Embiid’s decision-making was also mixed. He threw a brutal pass out of the post straight to Alvarado for his fifth turnover, and that’s the exact kind of play that turns a win into a collapse.

The Sixers actually closed it, which has not been a guarantee this season.

Down 109-107, Philly ripped off a 7-0 run highlighted by a clean Embiid fadeaway over Yves Missi. Maxey and Embiid hit clutch threes, VJ Edgecombe came up with a timely steal and slammed it, and Edgecombe iced the game with a deep jumper with 21.7 seconds left. No last-second chaos. No nightmare finish. Just a win.

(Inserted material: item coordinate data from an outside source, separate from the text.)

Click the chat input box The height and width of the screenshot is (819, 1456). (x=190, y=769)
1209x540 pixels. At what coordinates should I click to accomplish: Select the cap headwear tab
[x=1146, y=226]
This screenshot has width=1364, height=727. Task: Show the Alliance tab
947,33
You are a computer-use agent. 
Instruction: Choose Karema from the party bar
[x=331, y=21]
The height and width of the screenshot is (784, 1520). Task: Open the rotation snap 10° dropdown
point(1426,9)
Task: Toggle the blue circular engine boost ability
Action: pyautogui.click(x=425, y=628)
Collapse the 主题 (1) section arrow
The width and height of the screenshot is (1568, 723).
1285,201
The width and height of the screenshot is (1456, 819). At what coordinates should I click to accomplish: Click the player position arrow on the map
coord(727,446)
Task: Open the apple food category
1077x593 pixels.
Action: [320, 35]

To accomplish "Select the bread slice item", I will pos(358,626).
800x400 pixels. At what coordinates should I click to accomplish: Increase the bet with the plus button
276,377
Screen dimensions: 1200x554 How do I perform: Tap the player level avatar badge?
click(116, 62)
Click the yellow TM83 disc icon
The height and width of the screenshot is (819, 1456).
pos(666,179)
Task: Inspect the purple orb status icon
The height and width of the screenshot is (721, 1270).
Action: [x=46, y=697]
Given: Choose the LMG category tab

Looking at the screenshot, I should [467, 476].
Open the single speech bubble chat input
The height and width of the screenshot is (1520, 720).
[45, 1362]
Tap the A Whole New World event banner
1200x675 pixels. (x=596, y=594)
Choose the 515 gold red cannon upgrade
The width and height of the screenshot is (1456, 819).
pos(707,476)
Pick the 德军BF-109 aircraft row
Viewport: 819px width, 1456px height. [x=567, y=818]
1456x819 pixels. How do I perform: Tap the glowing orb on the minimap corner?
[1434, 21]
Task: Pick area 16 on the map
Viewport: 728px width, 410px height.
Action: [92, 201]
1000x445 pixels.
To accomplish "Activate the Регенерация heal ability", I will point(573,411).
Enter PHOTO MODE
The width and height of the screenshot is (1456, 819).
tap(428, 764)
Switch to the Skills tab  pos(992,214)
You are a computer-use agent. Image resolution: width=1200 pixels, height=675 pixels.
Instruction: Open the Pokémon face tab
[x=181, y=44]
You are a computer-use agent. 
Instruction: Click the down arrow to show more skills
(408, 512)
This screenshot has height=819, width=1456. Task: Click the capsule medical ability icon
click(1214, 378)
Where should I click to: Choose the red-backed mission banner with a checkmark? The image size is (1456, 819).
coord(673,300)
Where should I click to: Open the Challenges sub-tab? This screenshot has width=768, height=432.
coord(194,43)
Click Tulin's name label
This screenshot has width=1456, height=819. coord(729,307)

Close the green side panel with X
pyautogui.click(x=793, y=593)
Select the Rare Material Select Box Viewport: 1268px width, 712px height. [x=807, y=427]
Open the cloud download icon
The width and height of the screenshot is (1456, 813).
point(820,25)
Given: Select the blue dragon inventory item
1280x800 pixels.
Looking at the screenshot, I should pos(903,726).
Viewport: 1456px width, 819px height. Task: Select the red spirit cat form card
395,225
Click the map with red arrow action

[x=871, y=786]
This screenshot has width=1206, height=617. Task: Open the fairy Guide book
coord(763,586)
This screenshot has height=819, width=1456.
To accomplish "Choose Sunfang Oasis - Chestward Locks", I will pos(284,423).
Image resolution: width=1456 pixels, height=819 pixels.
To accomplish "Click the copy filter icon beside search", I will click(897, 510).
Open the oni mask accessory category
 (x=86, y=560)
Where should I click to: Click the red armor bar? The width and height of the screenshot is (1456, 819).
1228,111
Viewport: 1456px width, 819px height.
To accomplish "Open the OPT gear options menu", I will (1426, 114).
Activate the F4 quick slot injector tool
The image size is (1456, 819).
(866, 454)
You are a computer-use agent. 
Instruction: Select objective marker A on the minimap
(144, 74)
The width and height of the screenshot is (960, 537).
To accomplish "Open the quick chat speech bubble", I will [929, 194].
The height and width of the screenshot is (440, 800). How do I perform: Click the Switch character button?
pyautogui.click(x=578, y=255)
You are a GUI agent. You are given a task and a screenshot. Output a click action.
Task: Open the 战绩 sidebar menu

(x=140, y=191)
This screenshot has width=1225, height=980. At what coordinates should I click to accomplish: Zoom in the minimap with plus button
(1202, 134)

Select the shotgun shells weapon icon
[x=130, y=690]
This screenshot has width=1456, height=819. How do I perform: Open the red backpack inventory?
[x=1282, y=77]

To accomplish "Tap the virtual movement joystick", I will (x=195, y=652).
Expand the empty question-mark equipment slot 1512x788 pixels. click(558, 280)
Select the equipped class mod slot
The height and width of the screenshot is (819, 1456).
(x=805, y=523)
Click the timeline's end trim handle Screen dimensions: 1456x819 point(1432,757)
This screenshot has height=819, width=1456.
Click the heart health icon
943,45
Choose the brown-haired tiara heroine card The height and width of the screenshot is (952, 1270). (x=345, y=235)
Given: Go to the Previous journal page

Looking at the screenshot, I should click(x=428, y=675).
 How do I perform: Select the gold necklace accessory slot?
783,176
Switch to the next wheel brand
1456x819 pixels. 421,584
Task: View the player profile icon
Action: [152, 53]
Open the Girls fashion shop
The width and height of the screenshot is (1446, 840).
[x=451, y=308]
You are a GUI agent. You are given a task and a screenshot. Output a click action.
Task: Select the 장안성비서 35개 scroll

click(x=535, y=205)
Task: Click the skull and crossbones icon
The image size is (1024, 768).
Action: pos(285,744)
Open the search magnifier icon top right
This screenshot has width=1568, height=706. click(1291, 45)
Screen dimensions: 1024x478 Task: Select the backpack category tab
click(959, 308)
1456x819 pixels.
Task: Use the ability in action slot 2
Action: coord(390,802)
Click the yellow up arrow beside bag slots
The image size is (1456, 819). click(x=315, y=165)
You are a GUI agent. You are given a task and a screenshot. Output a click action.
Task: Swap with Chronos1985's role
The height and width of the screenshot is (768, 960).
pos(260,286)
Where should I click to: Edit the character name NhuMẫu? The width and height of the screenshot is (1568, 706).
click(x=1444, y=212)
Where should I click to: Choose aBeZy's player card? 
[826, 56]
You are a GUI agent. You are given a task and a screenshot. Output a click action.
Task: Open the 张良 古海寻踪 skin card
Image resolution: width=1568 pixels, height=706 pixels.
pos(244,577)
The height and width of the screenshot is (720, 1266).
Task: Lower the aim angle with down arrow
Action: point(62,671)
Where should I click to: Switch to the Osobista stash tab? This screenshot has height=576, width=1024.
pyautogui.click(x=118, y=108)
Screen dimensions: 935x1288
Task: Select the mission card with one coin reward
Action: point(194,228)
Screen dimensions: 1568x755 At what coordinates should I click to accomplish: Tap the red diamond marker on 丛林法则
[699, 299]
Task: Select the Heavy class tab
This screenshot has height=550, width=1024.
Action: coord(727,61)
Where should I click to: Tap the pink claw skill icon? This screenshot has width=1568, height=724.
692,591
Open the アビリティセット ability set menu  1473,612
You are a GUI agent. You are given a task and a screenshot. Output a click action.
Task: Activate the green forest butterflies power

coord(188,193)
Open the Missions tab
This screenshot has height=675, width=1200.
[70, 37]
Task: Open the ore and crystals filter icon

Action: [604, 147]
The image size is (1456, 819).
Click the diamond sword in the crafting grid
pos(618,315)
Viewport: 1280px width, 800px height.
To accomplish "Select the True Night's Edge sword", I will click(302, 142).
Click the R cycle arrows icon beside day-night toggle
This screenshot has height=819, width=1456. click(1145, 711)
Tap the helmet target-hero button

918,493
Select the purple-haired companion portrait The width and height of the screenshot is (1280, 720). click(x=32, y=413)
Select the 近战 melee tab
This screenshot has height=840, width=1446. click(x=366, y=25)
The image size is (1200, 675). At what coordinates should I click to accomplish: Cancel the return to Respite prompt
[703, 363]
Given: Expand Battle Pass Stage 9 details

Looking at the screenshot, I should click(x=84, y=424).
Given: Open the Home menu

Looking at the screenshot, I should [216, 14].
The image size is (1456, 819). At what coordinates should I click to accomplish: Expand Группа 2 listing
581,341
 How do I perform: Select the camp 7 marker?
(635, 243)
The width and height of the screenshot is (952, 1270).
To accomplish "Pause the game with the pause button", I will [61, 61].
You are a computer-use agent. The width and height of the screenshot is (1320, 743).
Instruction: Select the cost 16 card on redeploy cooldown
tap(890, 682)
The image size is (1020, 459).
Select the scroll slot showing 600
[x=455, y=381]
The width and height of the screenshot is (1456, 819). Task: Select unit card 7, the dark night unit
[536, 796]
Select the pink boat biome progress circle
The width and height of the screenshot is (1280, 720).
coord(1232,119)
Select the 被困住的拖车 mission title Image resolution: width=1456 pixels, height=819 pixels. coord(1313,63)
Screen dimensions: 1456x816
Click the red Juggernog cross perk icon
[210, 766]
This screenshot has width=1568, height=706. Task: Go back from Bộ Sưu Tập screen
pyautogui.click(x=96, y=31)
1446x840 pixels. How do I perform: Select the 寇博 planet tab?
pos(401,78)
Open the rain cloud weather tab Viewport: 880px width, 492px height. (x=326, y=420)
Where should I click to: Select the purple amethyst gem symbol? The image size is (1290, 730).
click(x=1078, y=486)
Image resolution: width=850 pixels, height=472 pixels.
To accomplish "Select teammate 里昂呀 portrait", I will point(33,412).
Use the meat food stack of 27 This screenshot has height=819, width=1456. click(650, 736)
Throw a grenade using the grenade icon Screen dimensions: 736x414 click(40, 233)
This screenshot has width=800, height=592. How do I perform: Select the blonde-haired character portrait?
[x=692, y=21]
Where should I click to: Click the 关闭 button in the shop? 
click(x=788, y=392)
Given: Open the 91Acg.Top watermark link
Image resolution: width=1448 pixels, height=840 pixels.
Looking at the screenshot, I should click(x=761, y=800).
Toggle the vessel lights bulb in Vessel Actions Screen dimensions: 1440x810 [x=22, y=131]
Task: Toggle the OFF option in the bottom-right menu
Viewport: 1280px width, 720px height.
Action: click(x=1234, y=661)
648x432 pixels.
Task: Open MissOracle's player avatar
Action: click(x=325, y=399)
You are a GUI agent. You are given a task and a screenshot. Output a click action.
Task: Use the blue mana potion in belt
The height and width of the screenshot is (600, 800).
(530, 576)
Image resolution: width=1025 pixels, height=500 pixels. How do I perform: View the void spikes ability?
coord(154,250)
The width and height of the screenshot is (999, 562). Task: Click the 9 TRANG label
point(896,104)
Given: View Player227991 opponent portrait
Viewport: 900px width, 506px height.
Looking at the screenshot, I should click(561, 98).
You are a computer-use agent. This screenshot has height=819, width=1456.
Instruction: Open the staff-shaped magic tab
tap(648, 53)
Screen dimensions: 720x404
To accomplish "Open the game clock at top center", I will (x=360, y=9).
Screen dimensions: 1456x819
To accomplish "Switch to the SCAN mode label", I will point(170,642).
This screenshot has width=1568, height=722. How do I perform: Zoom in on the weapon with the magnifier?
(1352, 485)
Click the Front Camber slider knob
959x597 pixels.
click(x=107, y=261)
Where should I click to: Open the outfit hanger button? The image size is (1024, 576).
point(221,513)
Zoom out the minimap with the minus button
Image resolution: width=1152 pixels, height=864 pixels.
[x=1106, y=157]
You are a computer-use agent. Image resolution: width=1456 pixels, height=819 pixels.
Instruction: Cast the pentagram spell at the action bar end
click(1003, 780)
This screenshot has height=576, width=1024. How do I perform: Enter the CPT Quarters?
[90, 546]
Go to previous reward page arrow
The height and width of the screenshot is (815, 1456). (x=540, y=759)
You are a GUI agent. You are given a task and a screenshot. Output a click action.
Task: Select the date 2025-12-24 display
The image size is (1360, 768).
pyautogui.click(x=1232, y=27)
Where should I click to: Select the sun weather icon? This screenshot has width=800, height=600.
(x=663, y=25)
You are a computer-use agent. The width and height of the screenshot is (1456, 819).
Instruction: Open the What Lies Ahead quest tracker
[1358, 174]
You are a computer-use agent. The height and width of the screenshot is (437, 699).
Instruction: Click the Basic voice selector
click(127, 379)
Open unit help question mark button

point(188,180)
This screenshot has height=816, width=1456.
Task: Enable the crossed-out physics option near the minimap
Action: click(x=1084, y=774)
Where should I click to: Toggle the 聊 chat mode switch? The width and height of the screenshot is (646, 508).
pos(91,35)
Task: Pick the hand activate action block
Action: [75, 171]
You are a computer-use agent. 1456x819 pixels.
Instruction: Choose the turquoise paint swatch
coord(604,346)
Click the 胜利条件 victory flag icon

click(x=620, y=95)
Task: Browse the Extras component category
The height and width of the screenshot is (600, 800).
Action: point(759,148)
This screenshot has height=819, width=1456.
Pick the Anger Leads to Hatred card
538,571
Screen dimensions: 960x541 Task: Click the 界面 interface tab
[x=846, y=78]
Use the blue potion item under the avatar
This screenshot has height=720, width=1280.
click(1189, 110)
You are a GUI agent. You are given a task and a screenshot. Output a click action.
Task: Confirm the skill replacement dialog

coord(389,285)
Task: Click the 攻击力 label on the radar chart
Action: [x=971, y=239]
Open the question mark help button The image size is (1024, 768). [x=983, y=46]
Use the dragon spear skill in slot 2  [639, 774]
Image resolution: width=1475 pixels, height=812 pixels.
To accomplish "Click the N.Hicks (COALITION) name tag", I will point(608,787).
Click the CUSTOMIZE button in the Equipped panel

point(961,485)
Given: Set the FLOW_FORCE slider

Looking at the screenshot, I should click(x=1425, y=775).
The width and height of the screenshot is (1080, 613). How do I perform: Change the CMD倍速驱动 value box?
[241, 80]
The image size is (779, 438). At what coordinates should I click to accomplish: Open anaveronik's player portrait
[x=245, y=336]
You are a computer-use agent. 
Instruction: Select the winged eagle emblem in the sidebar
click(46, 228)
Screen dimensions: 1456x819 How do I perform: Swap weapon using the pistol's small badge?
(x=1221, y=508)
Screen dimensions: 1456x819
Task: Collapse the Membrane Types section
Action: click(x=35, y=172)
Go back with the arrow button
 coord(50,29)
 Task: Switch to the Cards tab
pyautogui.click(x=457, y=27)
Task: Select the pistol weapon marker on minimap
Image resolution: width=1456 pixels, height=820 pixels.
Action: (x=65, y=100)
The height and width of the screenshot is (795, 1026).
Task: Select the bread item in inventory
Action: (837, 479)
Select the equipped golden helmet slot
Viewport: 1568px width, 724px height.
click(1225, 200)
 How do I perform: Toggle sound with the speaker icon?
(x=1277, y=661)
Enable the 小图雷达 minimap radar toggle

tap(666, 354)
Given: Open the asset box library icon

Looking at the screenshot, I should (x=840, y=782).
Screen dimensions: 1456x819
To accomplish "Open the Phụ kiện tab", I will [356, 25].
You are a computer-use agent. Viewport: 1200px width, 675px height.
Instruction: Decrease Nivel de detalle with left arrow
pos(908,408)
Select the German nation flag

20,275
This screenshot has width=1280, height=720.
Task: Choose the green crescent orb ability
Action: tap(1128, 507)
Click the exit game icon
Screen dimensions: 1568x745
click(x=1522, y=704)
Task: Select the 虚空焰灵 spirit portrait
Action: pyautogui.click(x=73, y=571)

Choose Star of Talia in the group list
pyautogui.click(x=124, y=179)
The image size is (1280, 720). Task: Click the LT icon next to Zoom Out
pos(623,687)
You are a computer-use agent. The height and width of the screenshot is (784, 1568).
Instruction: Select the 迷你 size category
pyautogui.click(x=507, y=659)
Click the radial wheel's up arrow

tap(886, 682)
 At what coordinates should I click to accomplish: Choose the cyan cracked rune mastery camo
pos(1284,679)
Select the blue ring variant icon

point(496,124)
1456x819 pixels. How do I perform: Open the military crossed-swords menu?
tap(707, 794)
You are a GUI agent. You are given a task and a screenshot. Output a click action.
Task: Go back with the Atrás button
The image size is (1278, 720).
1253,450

Saddiq Bey dropped 34 for the Pelicans and Trey Murphy III had 19, but this was always going to come down to whether Philly could survive the first night without George. They did, because Embiid went full monster and the supporting cast did enough to keep the floor from collapsing.

Now comes the real part. The Sixers head out for a five-game West Coast trip starting Monday against the Clippers. If you want to get through these 25 games without Paul George, you need more nights like this. Joel Embiid dominance, Oubre energy, Maxey control, and bench guys who don’t play scared.